Task goal:
Across the listing that follows, work out how many lines carry the string "Content". Provide that number and nothing else.

Input material:
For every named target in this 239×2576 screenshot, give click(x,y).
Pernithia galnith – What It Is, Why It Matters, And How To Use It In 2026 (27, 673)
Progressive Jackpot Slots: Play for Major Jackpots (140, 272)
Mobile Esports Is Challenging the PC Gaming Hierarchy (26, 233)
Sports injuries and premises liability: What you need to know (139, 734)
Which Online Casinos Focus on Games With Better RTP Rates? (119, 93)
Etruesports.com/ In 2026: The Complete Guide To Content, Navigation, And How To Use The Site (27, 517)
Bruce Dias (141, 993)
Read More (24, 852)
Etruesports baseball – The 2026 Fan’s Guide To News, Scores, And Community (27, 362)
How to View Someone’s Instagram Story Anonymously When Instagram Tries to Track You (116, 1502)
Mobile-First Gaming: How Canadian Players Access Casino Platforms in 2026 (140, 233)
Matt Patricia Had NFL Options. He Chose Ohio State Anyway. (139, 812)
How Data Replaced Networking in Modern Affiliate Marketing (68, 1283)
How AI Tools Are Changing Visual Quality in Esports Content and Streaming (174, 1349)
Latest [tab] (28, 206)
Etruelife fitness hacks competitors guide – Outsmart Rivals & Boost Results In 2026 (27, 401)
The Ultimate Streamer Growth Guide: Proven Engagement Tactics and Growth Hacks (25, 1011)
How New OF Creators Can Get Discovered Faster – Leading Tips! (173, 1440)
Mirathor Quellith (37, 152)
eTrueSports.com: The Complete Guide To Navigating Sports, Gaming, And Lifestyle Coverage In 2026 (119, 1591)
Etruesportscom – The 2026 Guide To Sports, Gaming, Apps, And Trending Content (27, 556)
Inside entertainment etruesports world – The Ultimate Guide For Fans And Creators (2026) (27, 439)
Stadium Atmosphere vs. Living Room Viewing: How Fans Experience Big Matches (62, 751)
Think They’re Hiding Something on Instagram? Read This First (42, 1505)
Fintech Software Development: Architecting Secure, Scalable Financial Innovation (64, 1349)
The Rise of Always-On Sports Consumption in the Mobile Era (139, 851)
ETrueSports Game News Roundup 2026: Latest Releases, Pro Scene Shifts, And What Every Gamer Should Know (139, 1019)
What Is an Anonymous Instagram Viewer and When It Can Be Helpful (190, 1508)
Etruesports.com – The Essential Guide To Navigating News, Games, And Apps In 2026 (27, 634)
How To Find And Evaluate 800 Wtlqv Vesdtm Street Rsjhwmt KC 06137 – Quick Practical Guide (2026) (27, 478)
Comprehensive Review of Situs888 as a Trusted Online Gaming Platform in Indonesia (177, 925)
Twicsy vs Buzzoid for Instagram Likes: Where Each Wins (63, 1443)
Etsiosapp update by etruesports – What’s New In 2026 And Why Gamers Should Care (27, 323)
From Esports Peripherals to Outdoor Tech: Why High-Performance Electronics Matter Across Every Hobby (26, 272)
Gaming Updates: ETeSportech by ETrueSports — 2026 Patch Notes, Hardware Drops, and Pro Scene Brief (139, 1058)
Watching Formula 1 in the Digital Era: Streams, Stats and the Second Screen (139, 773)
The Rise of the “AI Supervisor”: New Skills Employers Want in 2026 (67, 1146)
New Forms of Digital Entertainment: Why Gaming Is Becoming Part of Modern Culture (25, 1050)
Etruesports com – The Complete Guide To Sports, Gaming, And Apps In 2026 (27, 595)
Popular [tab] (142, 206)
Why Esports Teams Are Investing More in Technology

==

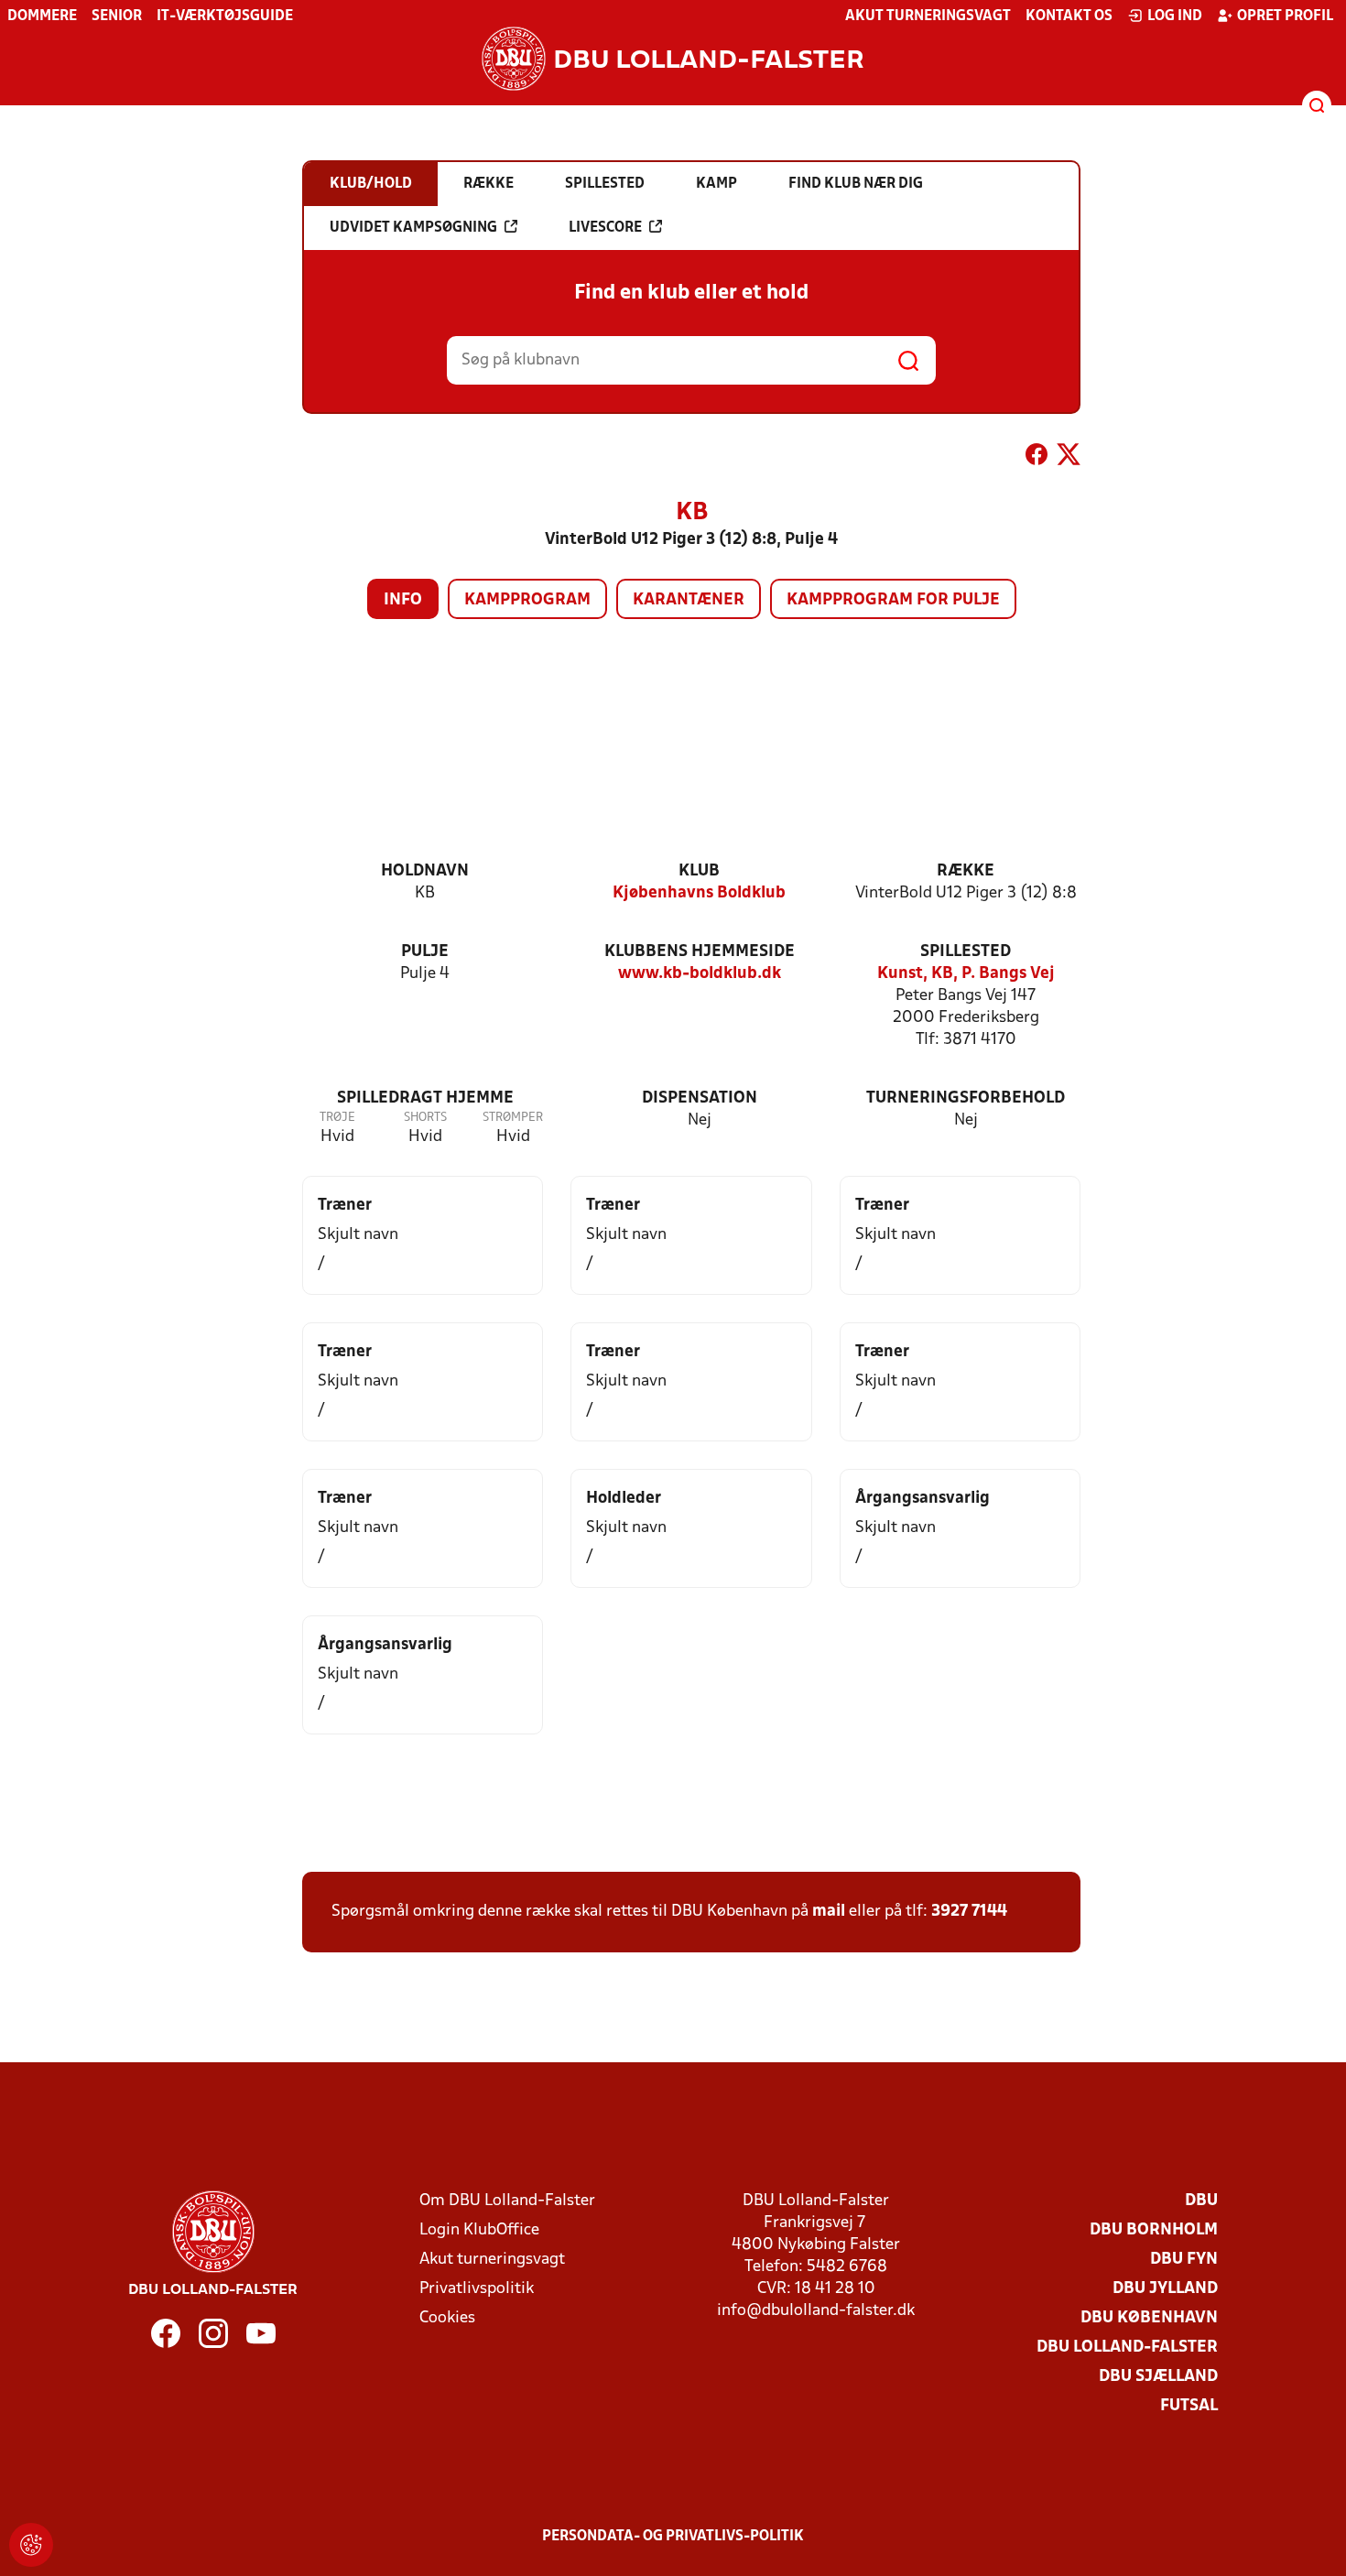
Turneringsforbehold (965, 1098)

* * *

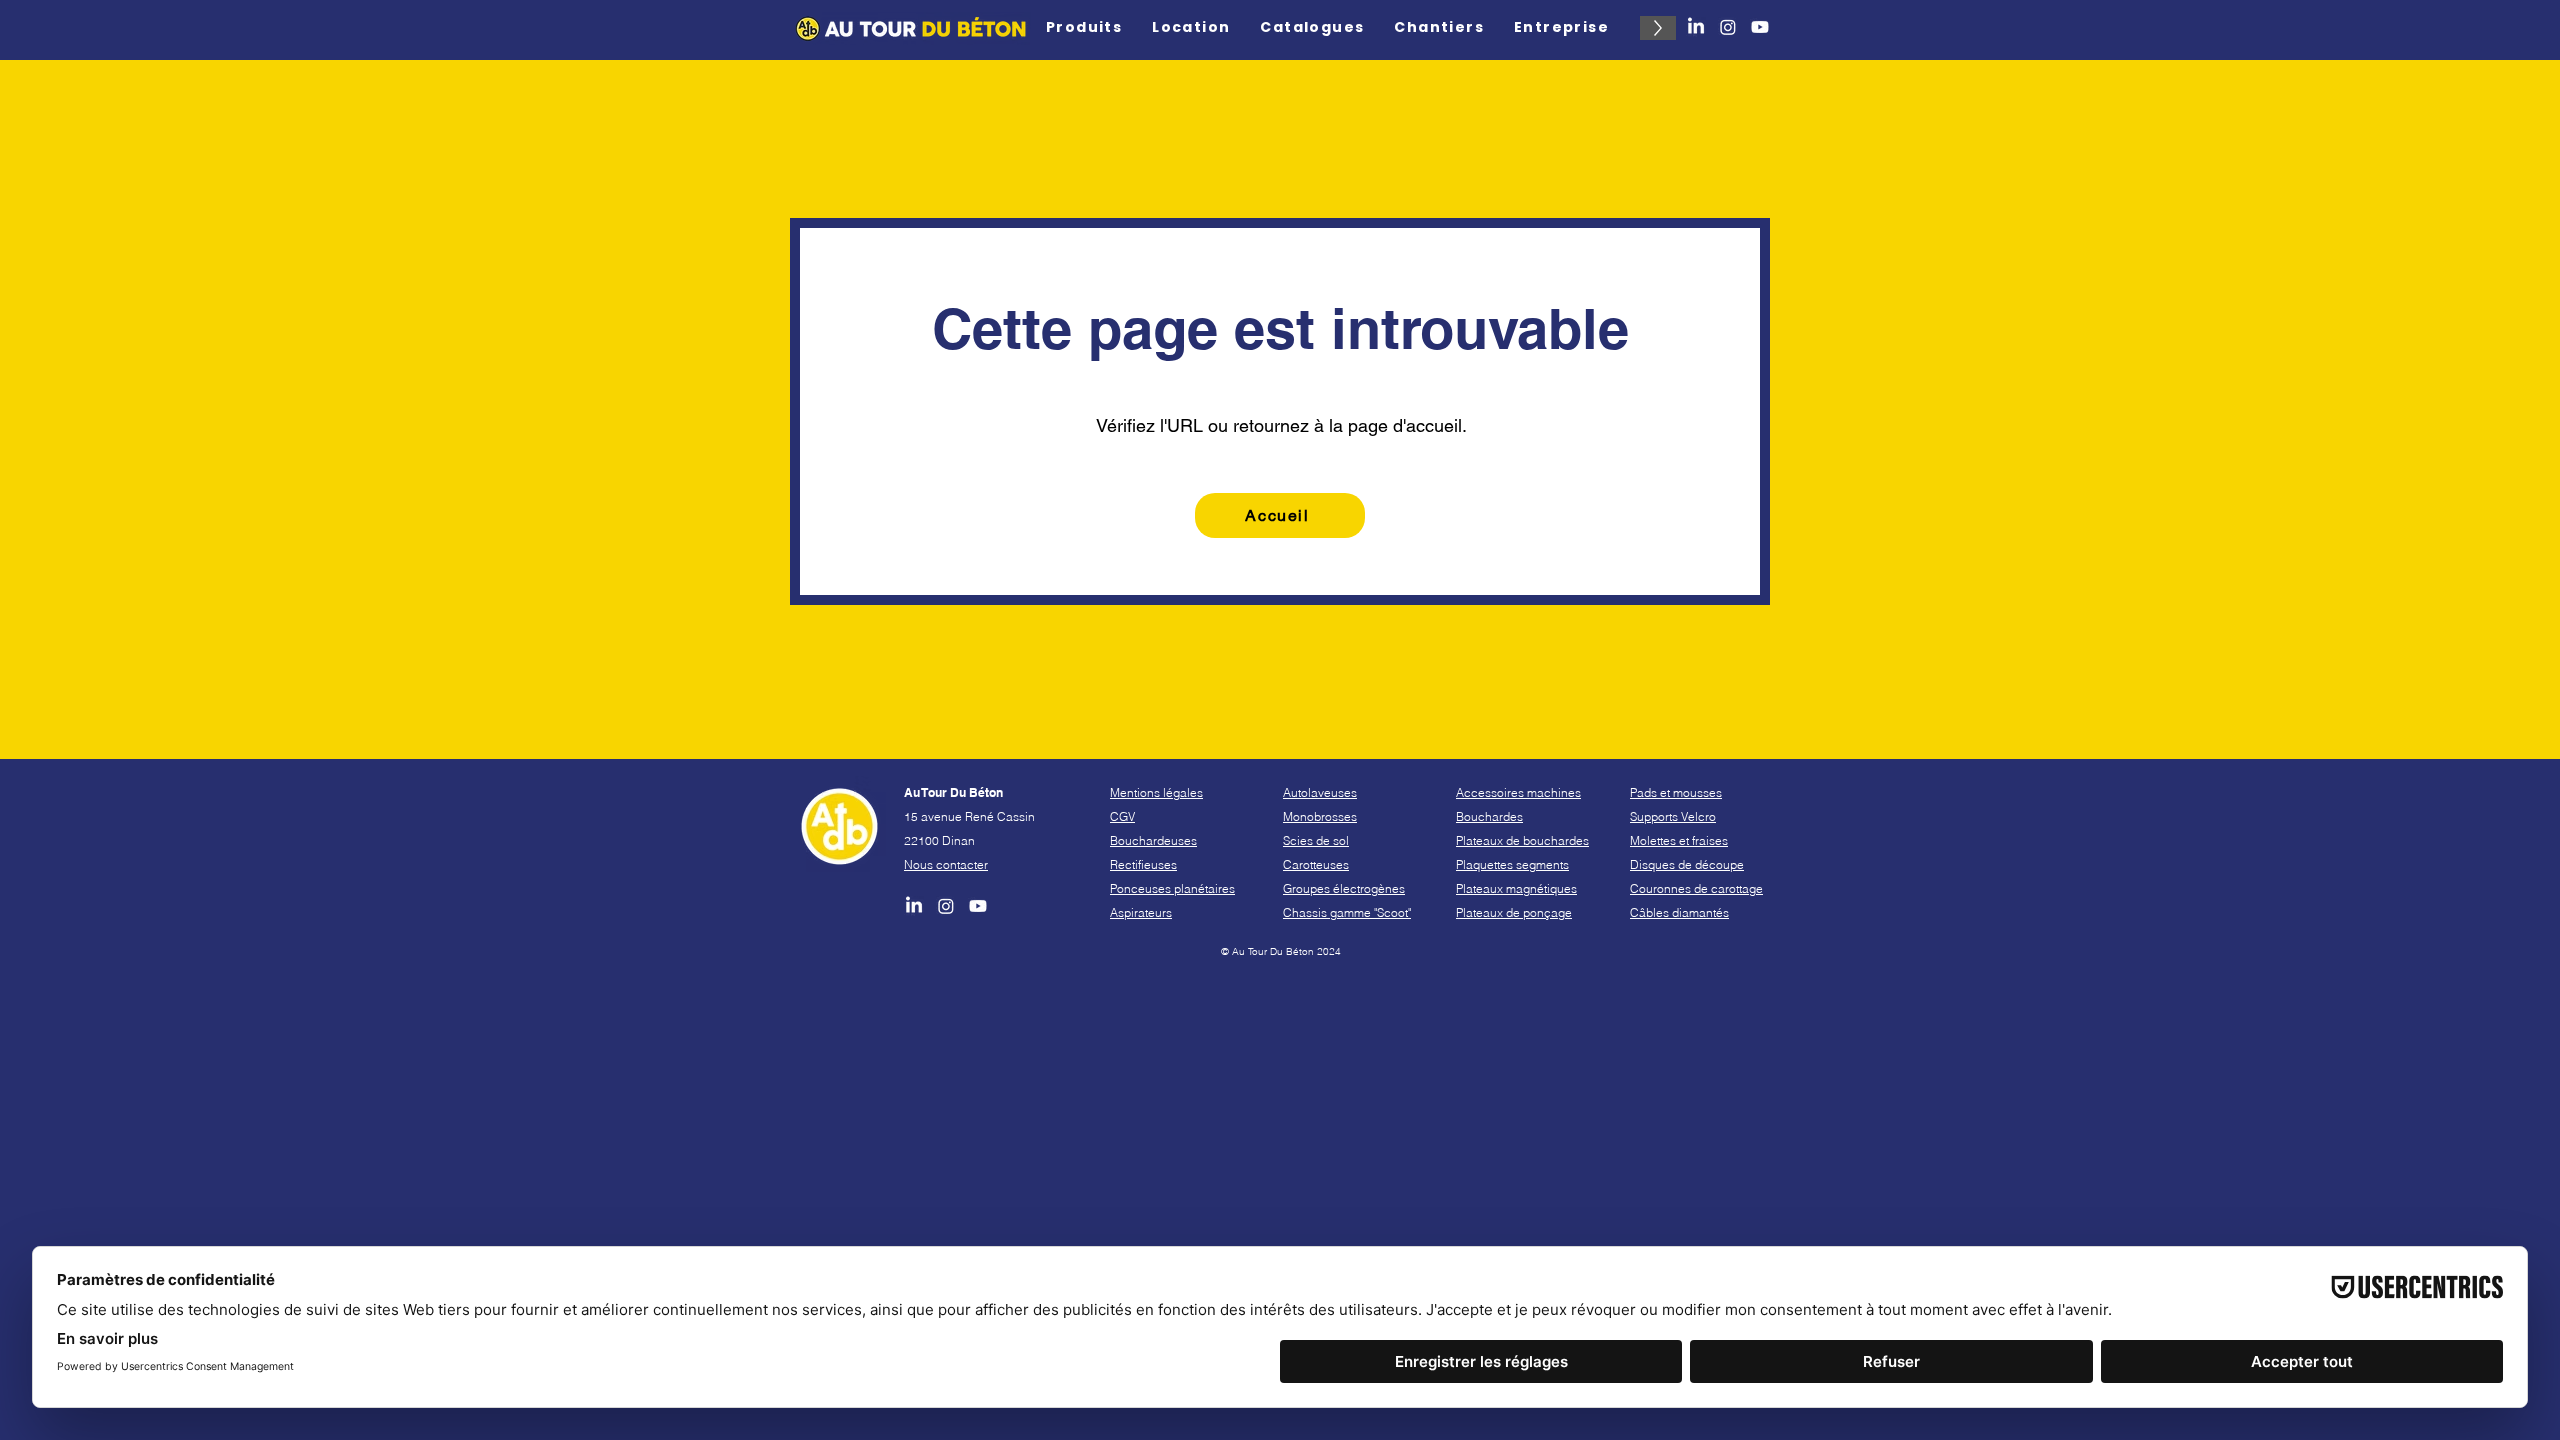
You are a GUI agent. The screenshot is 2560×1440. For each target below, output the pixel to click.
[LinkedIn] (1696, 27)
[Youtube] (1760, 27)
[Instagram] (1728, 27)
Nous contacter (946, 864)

Exercise response:
3